Police found Joel Luna’s commemorative Border Patrol badge in a safe with $89,000, cocaine, methamphetamine, and a gold-plated pistol. Cameron County Sheriff
 

When police searched the Luna property, they found a large safe that would become the centerpiece of the trial. It contained Joel’s commemorative Border Patrol badge, $89,000 in cash, more than a kilogram of cocaine, 17 grams of methamphetamine, scales, baggies for drug sales, and a gold-plated pistol engraved with “Gulf Cartel” on one side of the barrel, and “El Pajaro”—Eduardo’s nickname—on the other.

A children’s notebook with a puppy on the cover contained meticulous records of sales of drugs, guns, ammo, and used cars. Someone had written “The Bird’s Expenses” in faded sharpie on the cover.

* * *

At trial, Fernando Luna broke down in tears as he took the stand. The oldest brother had taken a plea deal, and agreed to testify against Eduardo and Joel to avoid life in prison.

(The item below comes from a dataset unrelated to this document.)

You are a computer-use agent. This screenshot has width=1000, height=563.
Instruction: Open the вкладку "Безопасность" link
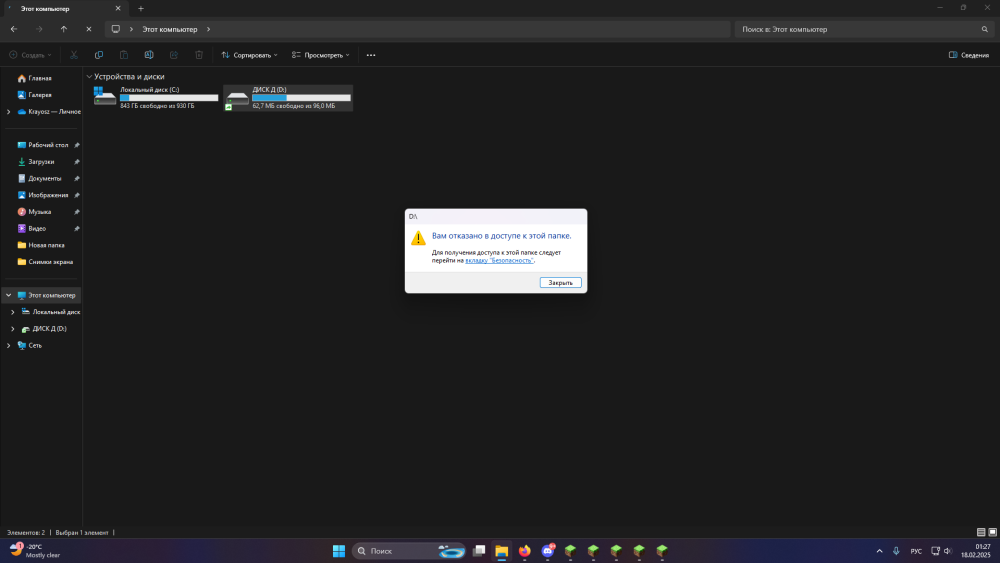(499, 261)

Fernando told the court that Eduardo shot Francisco “Frankie” Palacios Paz in the head at the brothers’ tire shop. Eduardo was convicted of capital murder and sentenced to life without parole.

Joel’s defense attorney sufficiently proved that his client was at work when the murder took place. But the prosecutor, Gustavo Garza, argued that the guns, drugs, ammo, and meticulous records showed that Joel had used his position as a Border Patrol agent to help his brothers’ business.

Joel was acquitted of murder charges, and convicted of two counts of engaging in organized criminal activity. A judge sentenced him to 20 years in prison.

* * *

A few days after the sentencing, the streets around the courthouse were flooded with attendees to a big annual parade.

The parade route ran along the rusting border fence, 18 feet high, that hugs the Rio Grande, and ended at the bridge between Brownsville, Texas, and Matamoros, Mexico.

Local officials and beauty queens from both sides of the river waved to the crowd; norteño music blared from the floats.

Louder still were the police sirens: The largest contingent of the parade by far was from Customs and Border Protection. Green-and-white SUVs rolled down Elizabeth Street, their lights flashing, shepherding the uniformed officers on horseback, mountain bikes, and ATVs.

“We are currently doing an active recruitment campaign,” CBP spokesman Elias Rodriguez told me. He walked alongside a Department of Homeland Security flatbed trailer carrying a mariachi band featuring agents on accordion and the bongos. “Many of us are from the local area, so we’re glad to participate,” Rodriguez said. “It symbolizes the friendship between Matamoros and Brownsville.”

As the parade made its way toward the Rio Grande river, a college student in the crowd held a sign that read “No Wall, No Raids, #Resist.” The student, Gilberto Garza, was skeptical of the need for more agents. “My parents are illegals,” he said. “They’re just here to work.” He was also worried about the the integrity of the Border Patrol because of something he’d heard on the news. He remembered a story about an agent who “had a stash with like $100,000 and they traced it back to the Mexican cartel,” he said. He couldn’t remember Joel Luna’s name. But the brother’s misdeeds had left an impression on him all the same. “You can’t even trust your own Border Patrol agents.”